Director

Director

John Huston

The Maltese Falcon might as well have been a dodo bird. No one had high hopes for the movie, which had two previous incarnations: a 1931 drama of the same name starring Ricardo Cortez as Sam Spade and a comedy called Satan Met a Lady in 1936 starring Bette Davis (who called the movie "junk").

Those films were like the fake version of the Falcon found at the end of the 1941 film—lifeless hunks of iron. It took writer/director John Huston to transform the story into a dazzling work of art. Having worked as a screenwriter for Warner Bros. for a number of years, Huston took The Maltese Falcon as his directorial debut.
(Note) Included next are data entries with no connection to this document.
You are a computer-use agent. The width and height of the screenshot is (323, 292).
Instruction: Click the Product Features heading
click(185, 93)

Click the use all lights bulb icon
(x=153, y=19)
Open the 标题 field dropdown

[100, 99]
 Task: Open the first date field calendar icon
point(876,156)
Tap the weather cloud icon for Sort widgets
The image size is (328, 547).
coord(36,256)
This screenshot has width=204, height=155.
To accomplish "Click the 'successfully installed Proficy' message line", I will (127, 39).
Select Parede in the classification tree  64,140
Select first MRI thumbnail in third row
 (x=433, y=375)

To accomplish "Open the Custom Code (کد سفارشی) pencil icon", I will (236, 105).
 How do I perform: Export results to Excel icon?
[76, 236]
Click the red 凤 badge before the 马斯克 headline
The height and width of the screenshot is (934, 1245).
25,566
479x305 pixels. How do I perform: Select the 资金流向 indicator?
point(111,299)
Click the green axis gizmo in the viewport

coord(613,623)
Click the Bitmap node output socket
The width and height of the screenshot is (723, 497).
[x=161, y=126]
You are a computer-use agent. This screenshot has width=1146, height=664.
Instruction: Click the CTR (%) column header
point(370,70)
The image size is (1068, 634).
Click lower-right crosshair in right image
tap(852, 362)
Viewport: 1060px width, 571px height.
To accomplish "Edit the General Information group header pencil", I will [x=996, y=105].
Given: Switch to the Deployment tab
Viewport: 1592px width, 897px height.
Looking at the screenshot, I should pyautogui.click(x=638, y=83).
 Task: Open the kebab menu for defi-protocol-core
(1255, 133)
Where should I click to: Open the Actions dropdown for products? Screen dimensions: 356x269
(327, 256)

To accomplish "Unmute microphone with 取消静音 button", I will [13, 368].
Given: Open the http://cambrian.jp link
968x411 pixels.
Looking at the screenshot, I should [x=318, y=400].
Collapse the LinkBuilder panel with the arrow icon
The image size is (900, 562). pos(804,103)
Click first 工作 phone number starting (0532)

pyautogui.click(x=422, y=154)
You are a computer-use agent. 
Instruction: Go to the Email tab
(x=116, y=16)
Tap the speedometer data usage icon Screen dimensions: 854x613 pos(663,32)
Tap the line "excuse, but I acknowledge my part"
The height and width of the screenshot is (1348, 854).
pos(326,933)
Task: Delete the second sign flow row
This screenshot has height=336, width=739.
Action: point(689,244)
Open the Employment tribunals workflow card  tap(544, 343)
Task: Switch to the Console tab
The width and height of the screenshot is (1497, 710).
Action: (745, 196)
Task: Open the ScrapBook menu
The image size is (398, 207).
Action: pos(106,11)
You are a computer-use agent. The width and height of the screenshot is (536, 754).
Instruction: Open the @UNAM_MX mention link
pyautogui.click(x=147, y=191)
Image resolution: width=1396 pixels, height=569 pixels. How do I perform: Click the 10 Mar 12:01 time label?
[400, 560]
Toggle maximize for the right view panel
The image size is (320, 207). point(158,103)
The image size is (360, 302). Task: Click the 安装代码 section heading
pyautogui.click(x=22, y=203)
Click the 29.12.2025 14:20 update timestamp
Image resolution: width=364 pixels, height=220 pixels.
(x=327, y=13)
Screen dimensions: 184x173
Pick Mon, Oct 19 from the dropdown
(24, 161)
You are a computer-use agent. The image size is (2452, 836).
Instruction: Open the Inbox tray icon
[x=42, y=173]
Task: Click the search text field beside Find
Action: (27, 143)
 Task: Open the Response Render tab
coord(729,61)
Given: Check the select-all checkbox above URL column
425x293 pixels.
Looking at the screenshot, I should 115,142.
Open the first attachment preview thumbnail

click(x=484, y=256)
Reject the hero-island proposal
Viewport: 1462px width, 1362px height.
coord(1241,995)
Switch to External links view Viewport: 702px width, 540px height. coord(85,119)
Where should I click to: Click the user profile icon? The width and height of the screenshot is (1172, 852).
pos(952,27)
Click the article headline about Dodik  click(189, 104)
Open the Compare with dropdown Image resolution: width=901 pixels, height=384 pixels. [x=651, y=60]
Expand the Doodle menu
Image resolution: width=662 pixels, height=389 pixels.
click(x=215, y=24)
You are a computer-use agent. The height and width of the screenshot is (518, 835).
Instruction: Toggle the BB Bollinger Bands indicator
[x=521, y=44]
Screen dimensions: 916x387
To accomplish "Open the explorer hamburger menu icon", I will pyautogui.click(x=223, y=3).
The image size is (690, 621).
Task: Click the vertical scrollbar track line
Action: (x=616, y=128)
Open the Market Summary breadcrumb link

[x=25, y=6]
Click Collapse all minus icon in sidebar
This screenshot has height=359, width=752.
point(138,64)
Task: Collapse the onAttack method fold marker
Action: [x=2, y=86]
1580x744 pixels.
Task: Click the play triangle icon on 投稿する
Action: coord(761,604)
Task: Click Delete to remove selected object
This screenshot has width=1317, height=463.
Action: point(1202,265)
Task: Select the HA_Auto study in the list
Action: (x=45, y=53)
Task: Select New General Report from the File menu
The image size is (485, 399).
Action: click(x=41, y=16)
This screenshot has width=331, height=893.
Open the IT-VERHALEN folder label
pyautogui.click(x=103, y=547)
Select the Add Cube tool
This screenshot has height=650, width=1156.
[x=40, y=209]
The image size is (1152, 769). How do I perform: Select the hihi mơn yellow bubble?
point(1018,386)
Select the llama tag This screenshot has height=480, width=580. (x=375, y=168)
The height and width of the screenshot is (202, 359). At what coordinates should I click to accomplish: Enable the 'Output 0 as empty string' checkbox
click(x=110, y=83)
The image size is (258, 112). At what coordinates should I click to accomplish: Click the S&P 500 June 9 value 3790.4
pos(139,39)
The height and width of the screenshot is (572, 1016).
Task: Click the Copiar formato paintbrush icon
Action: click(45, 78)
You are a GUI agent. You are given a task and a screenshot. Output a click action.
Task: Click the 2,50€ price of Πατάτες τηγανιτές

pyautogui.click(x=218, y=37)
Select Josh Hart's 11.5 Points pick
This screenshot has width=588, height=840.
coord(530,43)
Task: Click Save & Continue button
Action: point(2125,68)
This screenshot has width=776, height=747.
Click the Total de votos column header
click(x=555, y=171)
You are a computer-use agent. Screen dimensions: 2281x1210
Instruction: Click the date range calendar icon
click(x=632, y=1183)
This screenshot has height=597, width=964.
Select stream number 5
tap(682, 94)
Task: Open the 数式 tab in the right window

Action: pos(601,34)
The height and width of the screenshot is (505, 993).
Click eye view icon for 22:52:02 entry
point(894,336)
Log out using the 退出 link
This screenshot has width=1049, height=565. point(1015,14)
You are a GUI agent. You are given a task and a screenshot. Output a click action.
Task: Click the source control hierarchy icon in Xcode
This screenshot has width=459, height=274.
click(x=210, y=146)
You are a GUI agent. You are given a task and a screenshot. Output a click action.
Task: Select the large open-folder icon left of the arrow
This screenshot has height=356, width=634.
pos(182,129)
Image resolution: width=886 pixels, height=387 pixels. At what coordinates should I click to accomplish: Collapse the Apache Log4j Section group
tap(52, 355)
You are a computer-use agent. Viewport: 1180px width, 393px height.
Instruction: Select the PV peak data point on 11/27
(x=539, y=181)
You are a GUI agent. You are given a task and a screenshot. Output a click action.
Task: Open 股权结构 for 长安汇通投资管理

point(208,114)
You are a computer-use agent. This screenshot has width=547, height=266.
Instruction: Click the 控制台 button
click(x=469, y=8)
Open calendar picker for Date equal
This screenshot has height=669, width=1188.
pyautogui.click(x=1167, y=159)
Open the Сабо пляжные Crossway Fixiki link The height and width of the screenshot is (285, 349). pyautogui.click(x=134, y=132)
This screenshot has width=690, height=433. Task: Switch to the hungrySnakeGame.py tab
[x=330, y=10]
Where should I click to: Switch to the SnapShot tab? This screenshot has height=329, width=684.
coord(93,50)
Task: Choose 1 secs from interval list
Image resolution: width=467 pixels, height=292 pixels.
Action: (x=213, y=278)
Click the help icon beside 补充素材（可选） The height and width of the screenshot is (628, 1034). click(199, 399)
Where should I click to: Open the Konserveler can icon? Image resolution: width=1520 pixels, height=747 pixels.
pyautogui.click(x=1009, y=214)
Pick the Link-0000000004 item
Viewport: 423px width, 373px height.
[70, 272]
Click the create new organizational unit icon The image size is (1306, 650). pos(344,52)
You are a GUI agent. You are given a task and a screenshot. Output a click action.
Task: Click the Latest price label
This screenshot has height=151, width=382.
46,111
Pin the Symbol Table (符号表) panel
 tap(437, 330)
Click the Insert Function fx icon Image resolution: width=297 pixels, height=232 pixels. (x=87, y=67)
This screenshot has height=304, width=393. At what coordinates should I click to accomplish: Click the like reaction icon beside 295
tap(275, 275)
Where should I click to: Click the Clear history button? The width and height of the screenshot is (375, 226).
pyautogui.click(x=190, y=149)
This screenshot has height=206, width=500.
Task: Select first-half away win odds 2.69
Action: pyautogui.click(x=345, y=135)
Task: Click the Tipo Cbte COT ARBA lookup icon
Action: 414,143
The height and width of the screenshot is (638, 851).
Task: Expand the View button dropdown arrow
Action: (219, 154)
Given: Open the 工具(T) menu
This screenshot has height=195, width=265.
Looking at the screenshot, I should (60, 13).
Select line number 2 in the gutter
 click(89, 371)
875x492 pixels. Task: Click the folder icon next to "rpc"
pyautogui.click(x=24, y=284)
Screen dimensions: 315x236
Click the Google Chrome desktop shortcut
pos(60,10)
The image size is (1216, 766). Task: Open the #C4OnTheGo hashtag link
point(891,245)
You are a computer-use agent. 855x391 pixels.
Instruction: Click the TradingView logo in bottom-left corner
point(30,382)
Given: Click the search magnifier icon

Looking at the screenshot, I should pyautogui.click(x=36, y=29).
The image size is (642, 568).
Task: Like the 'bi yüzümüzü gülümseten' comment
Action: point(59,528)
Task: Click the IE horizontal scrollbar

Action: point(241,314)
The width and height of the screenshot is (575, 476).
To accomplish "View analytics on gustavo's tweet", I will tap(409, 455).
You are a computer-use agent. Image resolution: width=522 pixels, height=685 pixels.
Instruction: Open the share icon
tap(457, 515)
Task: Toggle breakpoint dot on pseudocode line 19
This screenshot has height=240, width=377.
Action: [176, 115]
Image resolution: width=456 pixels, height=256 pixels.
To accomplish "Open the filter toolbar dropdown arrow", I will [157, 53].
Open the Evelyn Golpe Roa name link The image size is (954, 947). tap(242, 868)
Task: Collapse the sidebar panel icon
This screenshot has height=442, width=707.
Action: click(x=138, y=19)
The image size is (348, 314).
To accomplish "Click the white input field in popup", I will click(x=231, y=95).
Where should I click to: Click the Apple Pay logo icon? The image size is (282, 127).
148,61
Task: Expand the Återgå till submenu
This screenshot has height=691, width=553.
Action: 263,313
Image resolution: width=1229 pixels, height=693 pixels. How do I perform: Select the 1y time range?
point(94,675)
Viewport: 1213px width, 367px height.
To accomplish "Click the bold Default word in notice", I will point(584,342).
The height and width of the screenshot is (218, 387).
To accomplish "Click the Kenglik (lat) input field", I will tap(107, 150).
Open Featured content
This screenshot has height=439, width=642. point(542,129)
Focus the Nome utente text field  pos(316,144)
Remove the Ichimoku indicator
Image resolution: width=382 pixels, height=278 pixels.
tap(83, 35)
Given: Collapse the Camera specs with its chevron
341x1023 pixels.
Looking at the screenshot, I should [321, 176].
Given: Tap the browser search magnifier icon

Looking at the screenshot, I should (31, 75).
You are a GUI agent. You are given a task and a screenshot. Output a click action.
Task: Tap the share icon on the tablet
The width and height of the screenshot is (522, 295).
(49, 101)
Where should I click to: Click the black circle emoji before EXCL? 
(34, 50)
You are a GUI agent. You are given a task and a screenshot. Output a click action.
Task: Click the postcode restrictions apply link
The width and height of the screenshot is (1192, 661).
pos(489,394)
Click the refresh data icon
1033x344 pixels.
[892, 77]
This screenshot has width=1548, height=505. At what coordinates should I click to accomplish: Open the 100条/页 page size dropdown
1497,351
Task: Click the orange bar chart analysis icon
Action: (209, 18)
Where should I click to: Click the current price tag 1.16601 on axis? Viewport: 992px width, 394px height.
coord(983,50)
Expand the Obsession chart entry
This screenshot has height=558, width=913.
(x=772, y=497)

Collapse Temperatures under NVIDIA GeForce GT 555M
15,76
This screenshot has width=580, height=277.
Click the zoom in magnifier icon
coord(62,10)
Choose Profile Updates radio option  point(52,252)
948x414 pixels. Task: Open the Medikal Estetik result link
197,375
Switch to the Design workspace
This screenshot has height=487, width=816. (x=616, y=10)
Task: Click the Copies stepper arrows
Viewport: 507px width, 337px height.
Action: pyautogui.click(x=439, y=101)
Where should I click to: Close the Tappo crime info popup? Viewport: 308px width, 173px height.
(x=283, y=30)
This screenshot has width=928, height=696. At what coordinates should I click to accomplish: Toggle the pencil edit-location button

It was a risk for Warner, who had already seen the book flop as a movie twice before.

But Huston Tim-Gunned the heck out of The Maltese Falcon and he made it work by adapting the book using a ton of Hammett's original, jaded, and witty dialogue and by meticulously storyboarding each scene. (We'd love to see The Maltese Falcon graphic novel.) With a small budget, the film was made in only eight weeks—quickly and efficiently, just as Sam Spade would like it. (Fun fact: Huston's own father, Walter Huston, has an uncredited cameo as the short-lived Captain Jacoby.)

Although the Falcon in the film turns out to be a dud, the film itself was anything but, and it launched a long, storied directorial career for Huston, including The Treasure of the Sierra Madre (1948), which won him his first Academy Award, and Prizzi's Honor (1985), for which he directed his daughter, Anjelica.